Work instructions: Beginning at the line that contains "Task: Toggle the crosshair cursor tool" and finishing at the line that contains "Given: Click the blue verified badge", output the data below exactly. Include both end lines and no pictures.

[Provided records — start]

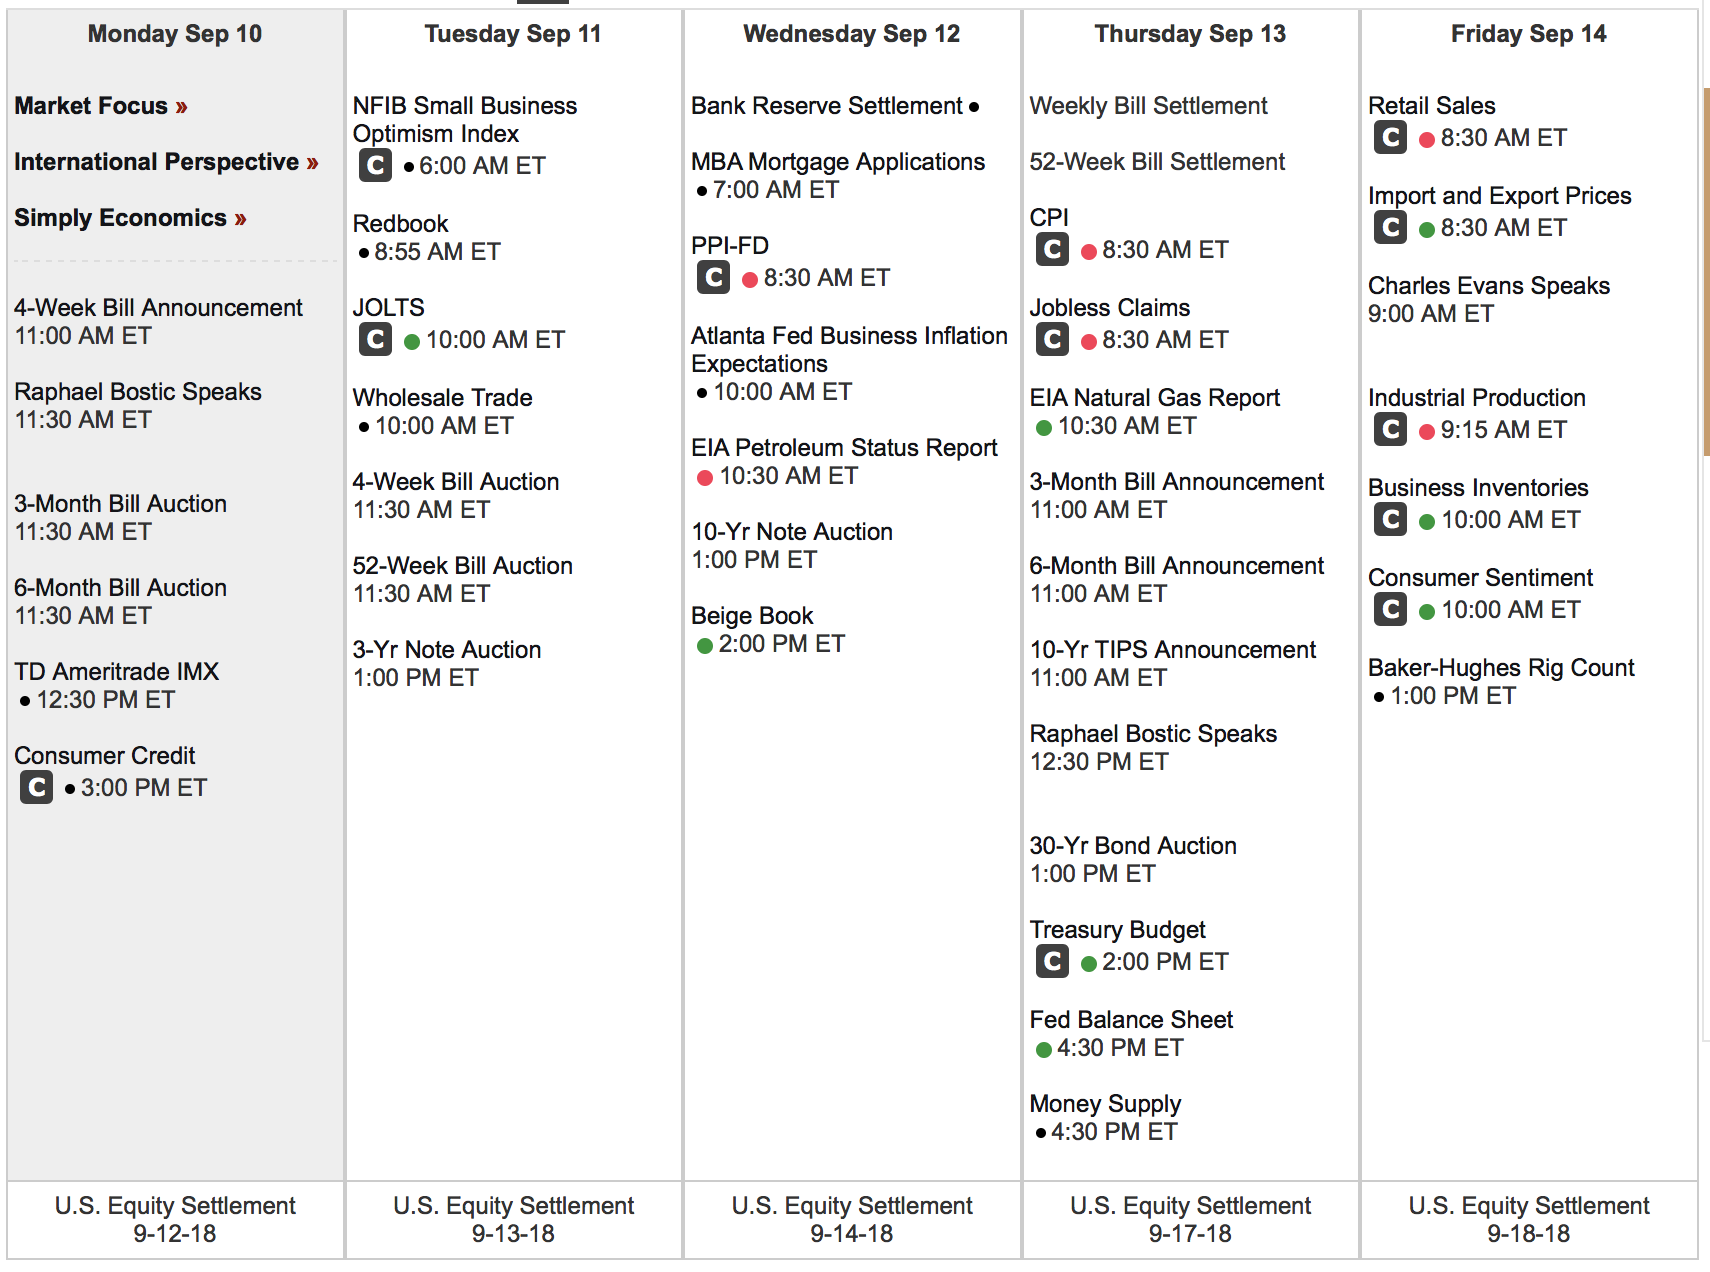Click the consensus icon under Retail Sales
This screenshot has width=1710, height=1272.
(x=1390, y=138)
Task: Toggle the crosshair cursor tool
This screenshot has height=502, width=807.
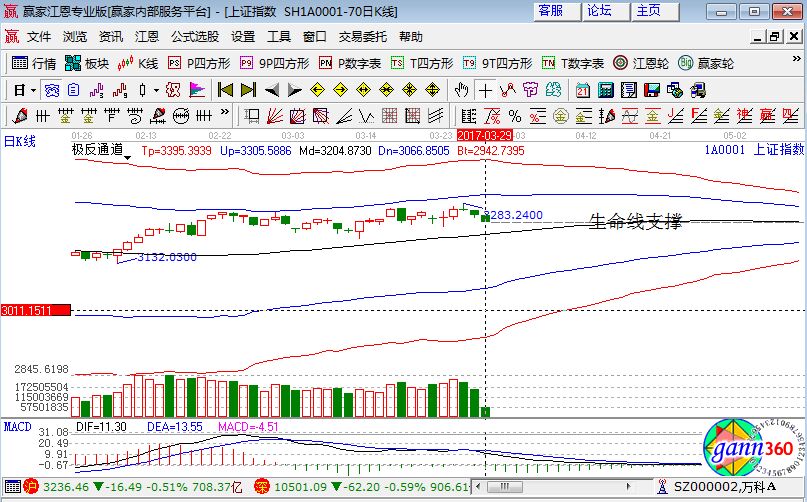Action: tap(485, 90)
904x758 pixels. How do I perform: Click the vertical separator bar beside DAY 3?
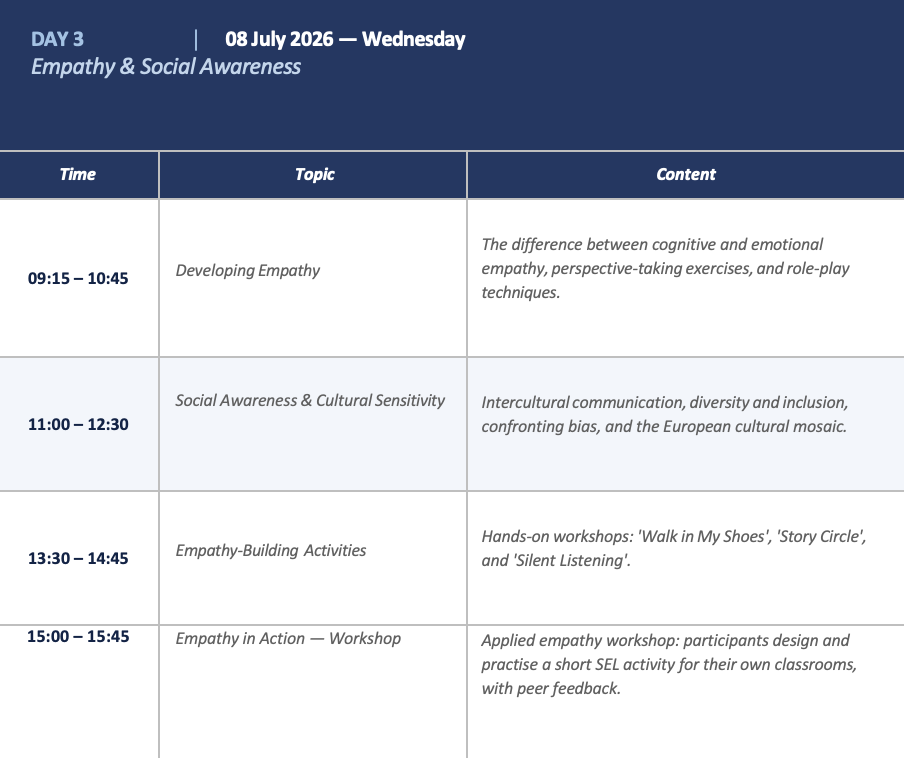pyautogui.click(x=196, y=40)
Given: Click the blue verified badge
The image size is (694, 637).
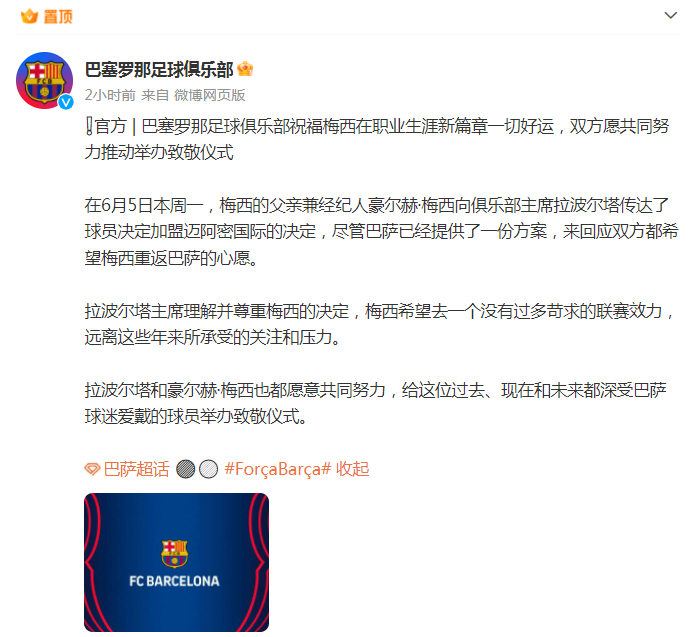Looking at the screenshot, I should coord(66,102).
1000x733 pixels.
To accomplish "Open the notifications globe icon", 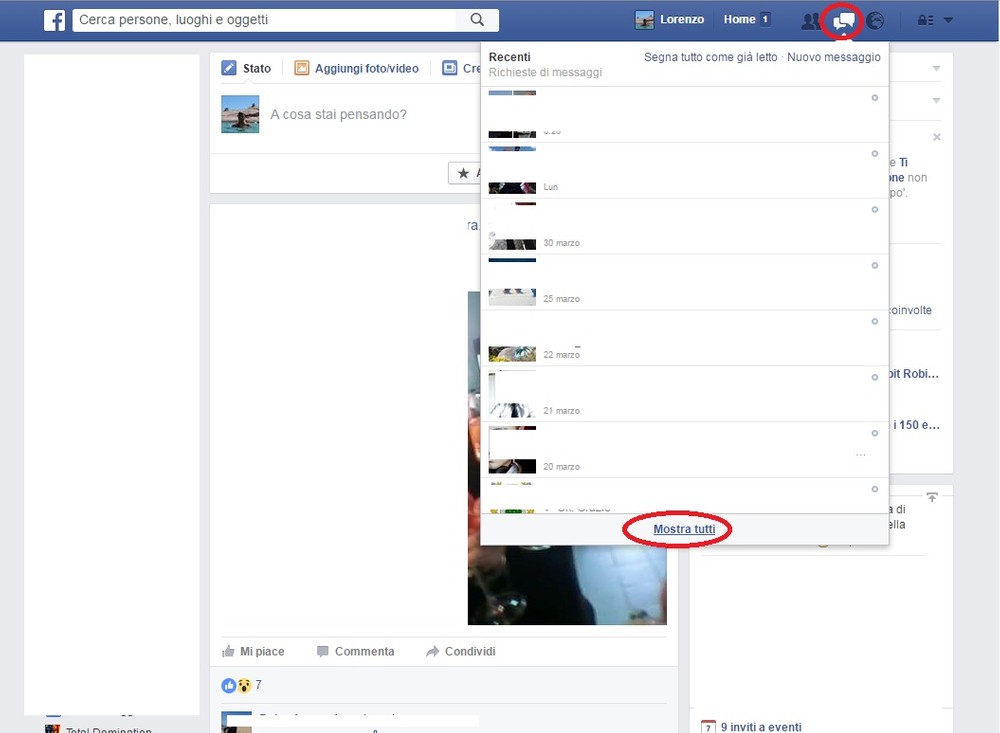I will 875,20.
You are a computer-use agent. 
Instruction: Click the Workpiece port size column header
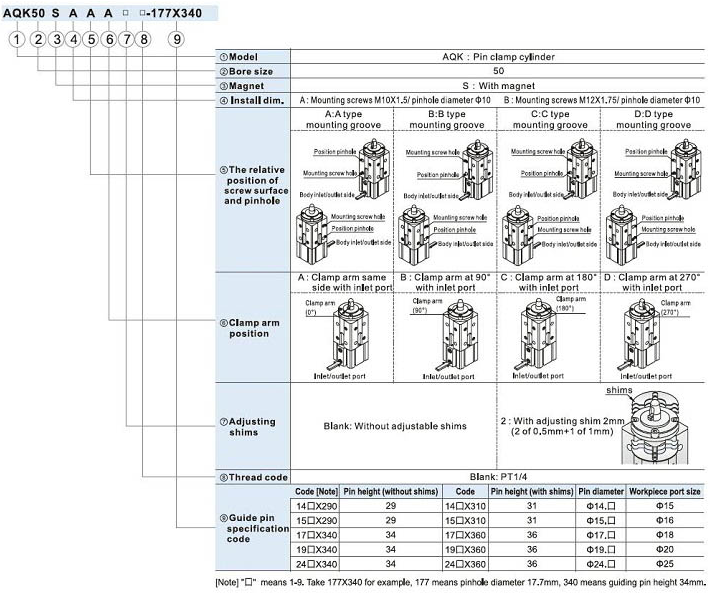tap(667, 493)
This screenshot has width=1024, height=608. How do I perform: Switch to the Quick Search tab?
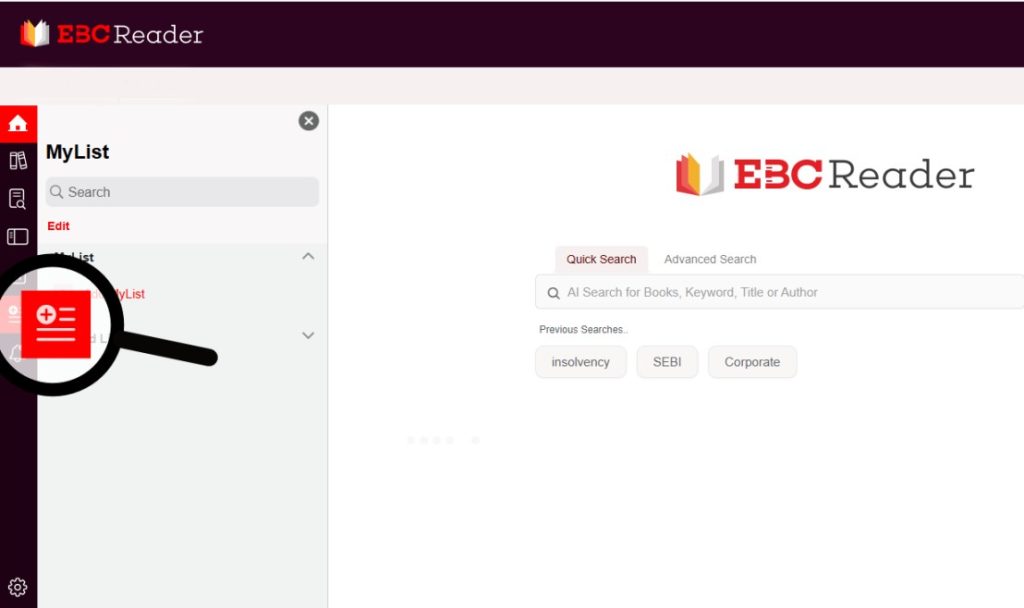tap(601, 259)
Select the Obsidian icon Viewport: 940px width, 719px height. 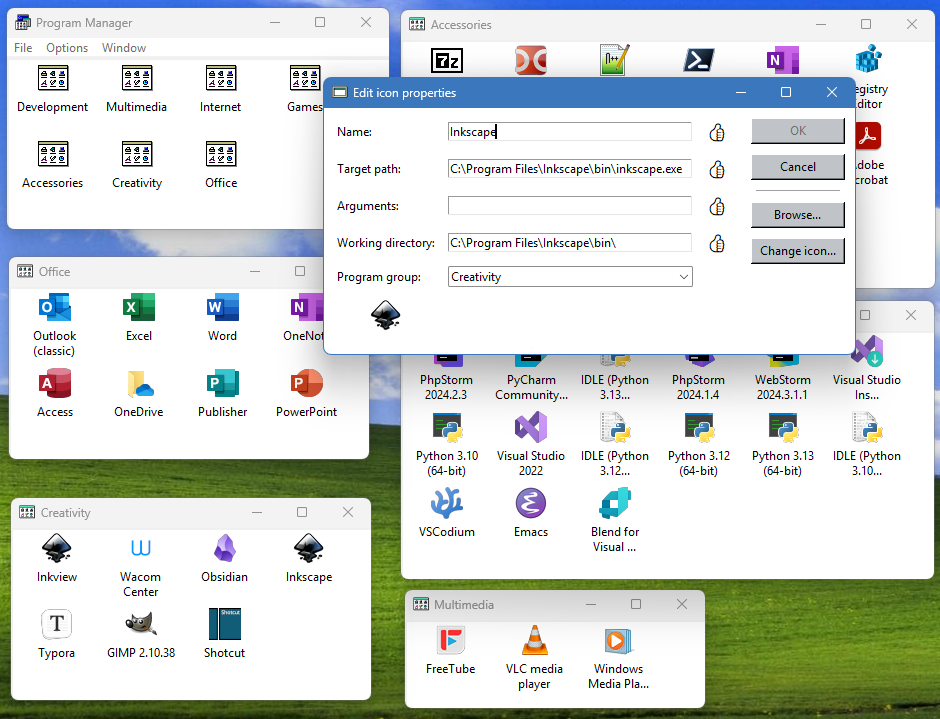(x=224, y=548)
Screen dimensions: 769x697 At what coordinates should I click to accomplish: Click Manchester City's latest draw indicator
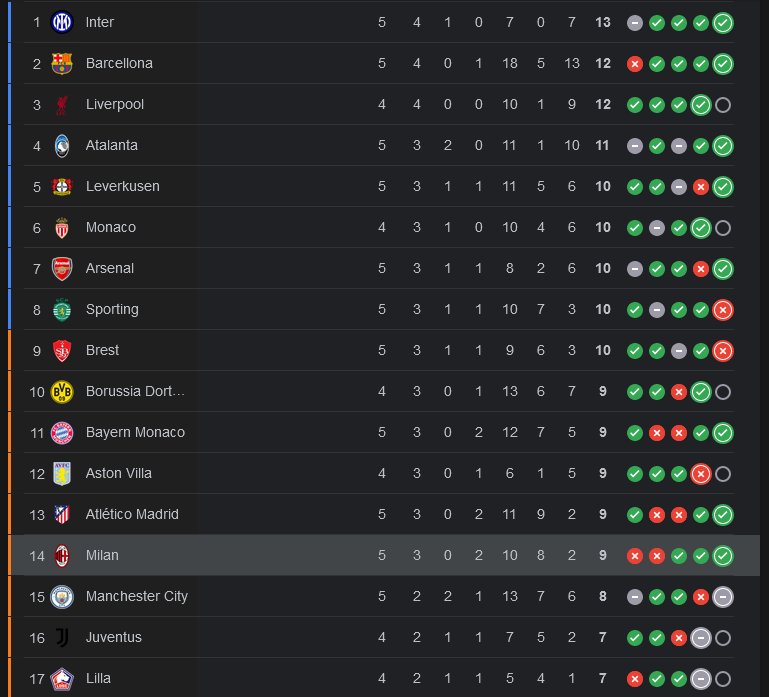[x=723, y=597]
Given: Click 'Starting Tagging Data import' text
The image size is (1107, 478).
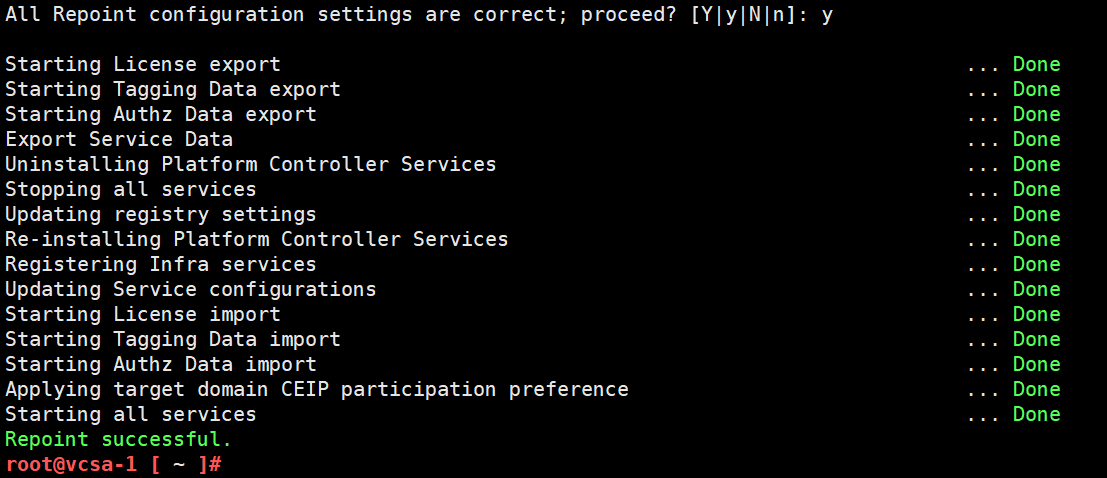Looking at the screenshot, I should (173, 339).
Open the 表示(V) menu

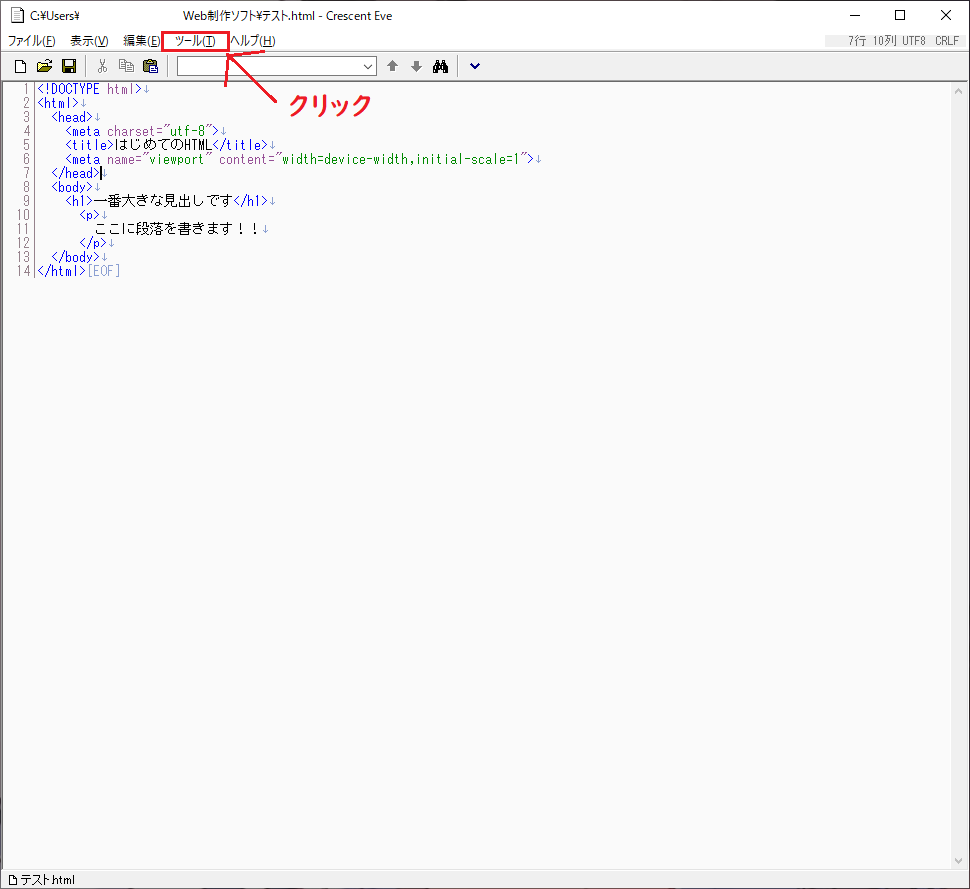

[Provided records — finish]

Response:
Task: Toggle the crosshair cursor tool
This screenshot has height=502, width=807.
Action: tap(485, 90)
904x758 pixels. How do I perform: Click the vertical separator bar beside DAY 3?
pyautogui.click(x=196, y=40)
Given: Click the blue verified badge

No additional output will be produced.